I heard a blurb on NPR today about a study that came out showing that a typical black household has 1/10th the net worth of a white household. They also noted that blacks have twice the unemployment rate that whites do. I don’t dispute this and I think there is much work to be done to improve those figures.
But what’s the solution?
A person quoted in the story said that down payment requirements for mortgages need to be lowered and that mortgages need to be made more affordable. However, lowering the down payment requirement would make mortgages less affordable and still not solve the income disparity. Why?
Say family X, regardless of race, decides to get a mortgage on a home valued at $150,000. With a 10% down payment (the standard today), their monthly payment is $766.52, given a 5.5% interest rate on a 30-year term. Cut that down payment to 5% and the payment increases to $809.10, or $42.58 per month. That means that family X needs more income to pay their mortgage.

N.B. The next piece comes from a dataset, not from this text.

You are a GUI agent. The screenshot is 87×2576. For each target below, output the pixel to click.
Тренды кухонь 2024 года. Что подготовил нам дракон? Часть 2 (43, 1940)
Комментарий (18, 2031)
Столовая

What are the other effects of cutting the down payment requirement? That means that all persons buying a home at the minimum down payment are now going to have less equity in the home and a higher payment. This also means that lenders must take on a higher degree of risk (both because of the increase in the average size of a loan, and the riskiness of people who meet the down payment requirement), which means interest rates will go up. All of these things make mortgages less affordable.
So, who, exactly, is this good for? Sure, you can get into a house easier, but you’ll also be kicked out that much faster. And, a policy like this is especially going to hurt a minority family who has a smaller income since it will open the door for them to get into a home and then have that home repossessed when they can’t meet the payments on their smaller income.
Instead, why don’t we work on improving the quality of education for all students, starting with parents encouraging kids to do well in school and spending time with them? If kids value education more, won’t they study harder, do better and be more likely to go to college (which has been proven to vastly increase earning potential)? Doesn’t that get right at the heart of the income gap?